Donner Lake crisis may be nearing endgame
Water woes for residents at Donner Lake have been quiet during winter, but that may end soon.
As temperatures rise, water use increases and pipes thaw, the reliable stream of drinking water during winter may groan, sputter and spurt to a dry wheeze if repairs aren’t made this spring.
The situation may take a new direction, however, as several state and local entities will meet in Truckee before a California Public Utilities Commission judge to discuss funding, ownership and resident concerns.
The hearings will focus on Donner Lake Water Company’s request for funding, which increased recently from $12 million to nearly $15 million, bringing the total cost higher than the Truckee Donner PUD’s estimate to purchase and rebuild the system.
But repairs leading to the end of the boil water notice and water emergency declaration may be in sight.
The California Public Utilities Commission March 27 granted authorization for Donner Lake Water Company to borrow $1.4 million to begin emergency repairs on the distribution and storage system.
The cost, once the financing is received, will be levied on Donner Lake customers in the form of a surcharge of about $12 per month.
While loan authorization may lead to distribution repairs that are long overdue, Donner Lake Water Co. officials said they don’t know when construction work may begin. Prerequisite administrative work will continue for the next several weeks.
The company has accepted a bid for a lake intake and has begun applying for permits, said Heather Milne, spokeswoman for Donner Lake Water Co., but the applications with the Town of Truckee are still under review.

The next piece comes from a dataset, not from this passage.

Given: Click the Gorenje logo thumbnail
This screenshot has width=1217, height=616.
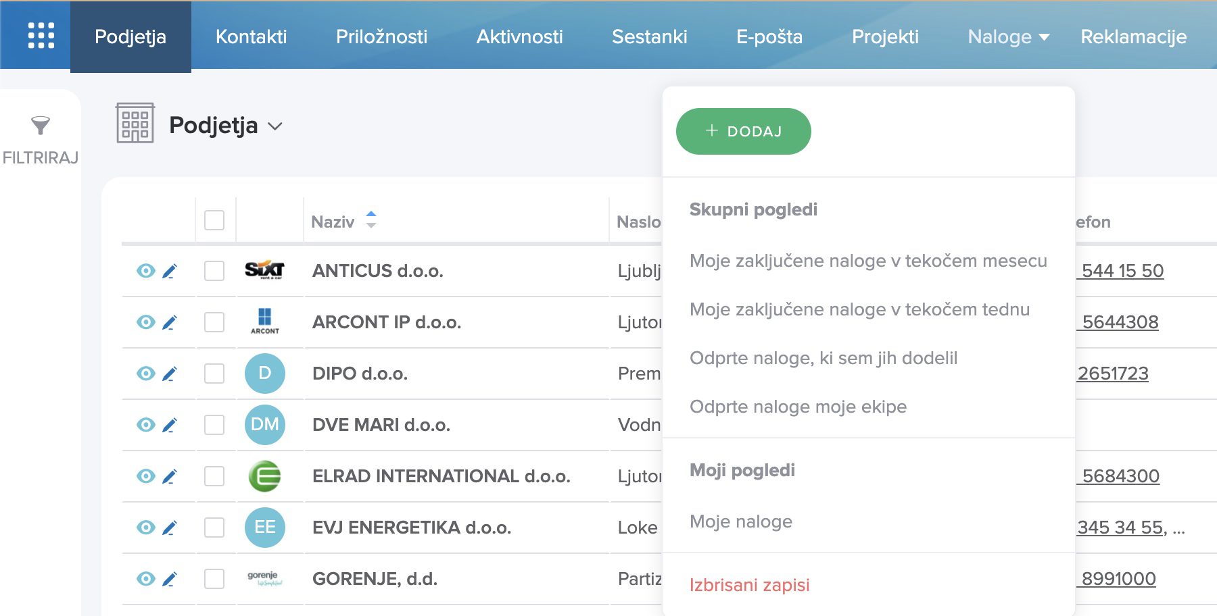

“By granting interim relief, we make it possible for the water utility to immediately begin replacement of its distribution system,” wrote Glen Walker, administrative law judge for the CPUC. “Even if the utility is acquired by another entity, this is work that must be done under the Department of Health Services order.”

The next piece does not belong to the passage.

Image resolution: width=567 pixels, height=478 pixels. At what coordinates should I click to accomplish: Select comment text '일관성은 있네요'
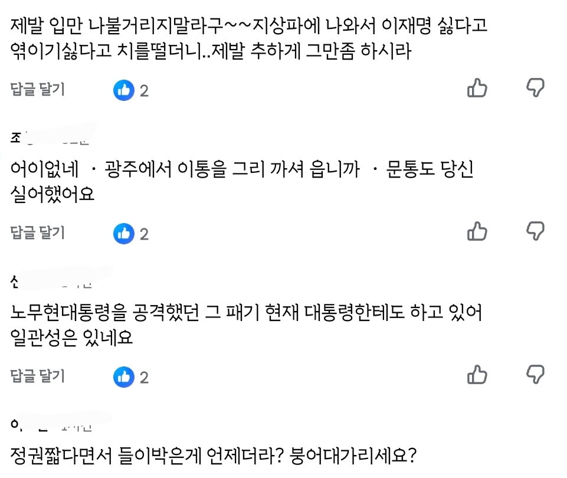(x=71, y=338)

Preliminary review of the work will be required by CPUC officials and the Department of Health Services for reimbursement from Donner Lake customers.

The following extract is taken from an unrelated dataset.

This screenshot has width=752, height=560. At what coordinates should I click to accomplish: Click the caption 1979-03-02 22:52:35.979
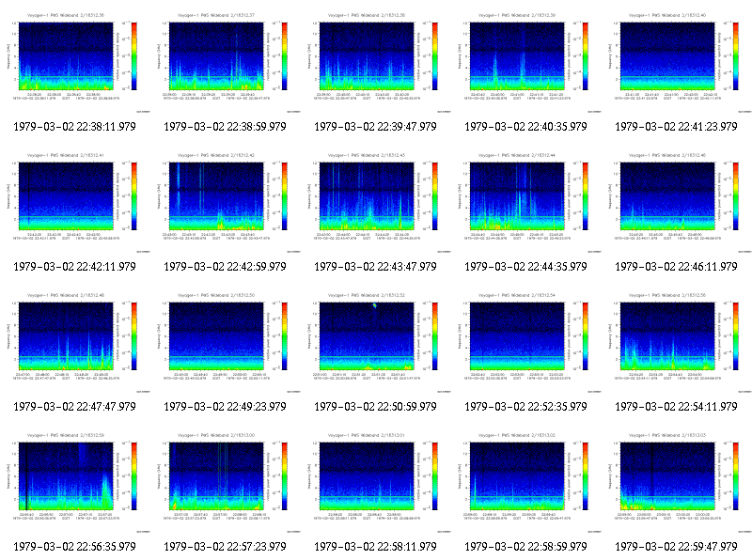[x=525, y=407]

The PUD, meanwhile, continues to move forward with plans to acquire the system.
Kristen Lowell, an independent engineer working on the assessment district for the PUD, will open the ballots April 5 in Auburn.
The ballots, sent to each property owner at Donner Lake, will ultimately determine the PUD’s role in the Donner Lake water crisis.
“How fast will she be able to tabulate the ballots is not known,” Holzmeister said last Thursday.
About 900 ballots have been received, which is roughly half of the current property owners at Donner Lake.
If the PUD receives a simple majority vote, the board could vote as early as April 9 to begin the acquisition process, and the process leading to capital improvement funds.
Holzmeister said he believes the PUD will be able to begin construction work this summer even if the board goes forward with the condemnation process.
“Things will definitely move faster if Fortino decides to sell the water company,” Holzmeister said.
PUD officials met with Donner Lake Water Co. officials last Thursday to discuss purchasing the water system.
“(Donner Lake Water Co.) appeared to be open minded about selling the company, but that is as far as it went,” Holzmeister said.